In technique scheme, preferably, row wave datum processing module 2044 comprises: phase-model transformation module, wavelet transformation module, fault initiating discrimination module, traveling wave fault phase selection module, the capable ripple directional relay of polarity comparison expression module, wherein phase-model transformation module, carries out triumphant human relations Bel conversion to the transformation result from dual port RAM and obtains modulus row wave datum; Wavelet transformation module, receive the modulus row wave datum from phase-model transformation module, and modulus row wave datum is carried out to wavelet transformation obtain the polarity of modulus maximum and the modulus maximum of wavelet transformation, and obtain the wave head polarity of fault initial row ripple according to the polarity of modulus maximum; Fault initiating discrimination module, receive the modulus maximum from wavelet transformation module, determine whether to cause protecting for line fault the startup of hardware-initiated module according to the Singularity Detection theory of Lipschitz signal, and only in the time being defined as line fault and causing protecting the startup of hardware-initiated module, start traveling wave fault phase selection module and polarity row ripple directional relay module relatively time; Traveling wave fault phase selection module, receives the modulus maximum from wavelet transformation module, and confirms that according to modulus maximum fault type and the fault of circuit are separate; The capable ripple directional relay of polarity comparison expression module, receive the wave head polarity from the fault initial row ripple of wavelet transformation module, and confirm the fault direction of circuit according to the wave head polarity of fault initial row ripple, and be confirmed whether to send fault direction and fault is separate to input information output module 2046 according to the fault direction on circuit.
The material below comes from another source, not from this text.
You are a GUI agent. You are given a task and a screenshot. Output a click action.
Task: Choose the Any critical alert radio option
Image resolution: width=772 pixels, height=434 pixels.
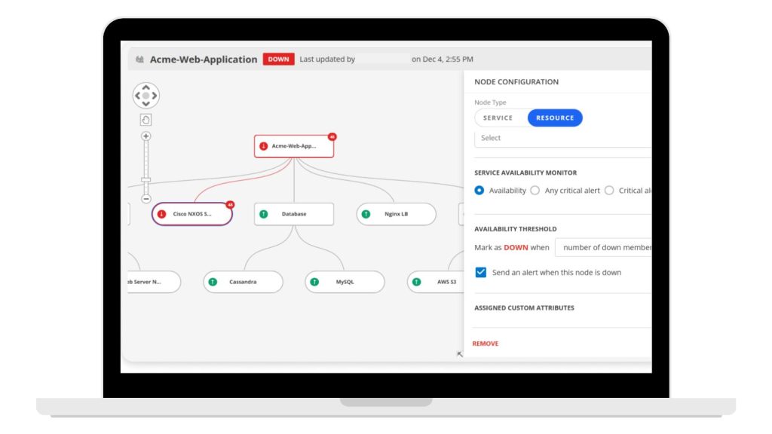pyautogui.click(x=535, y=191)
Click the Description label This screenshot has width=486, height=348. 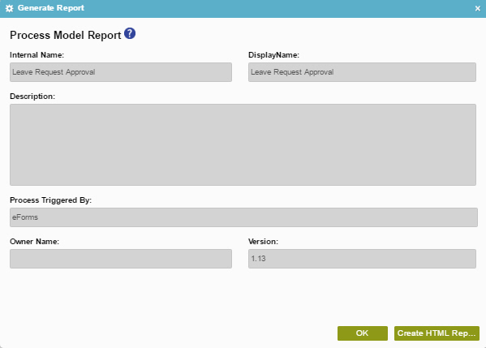[x=32, y=97]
In technique scheme, preferably, row wave datum processing module 2044 can also comprise: the 2nd SDRAM memory, process required data for storage line wave datum processing module 2044; The 2nd FLASH memory, the algorithm routine adopting for storage line wave datum processing module 2044; And SPI communication control module, make row wave datum processing module 2044 and input information output module 2046 carry out SPI communication, fault message is sent to input information output module 2046.

Fig. 3 shows the block diagram of ultra-high-tension power transmission line ultrahigh speed row ripple directional pilot protection system according to an embodiment of the invention.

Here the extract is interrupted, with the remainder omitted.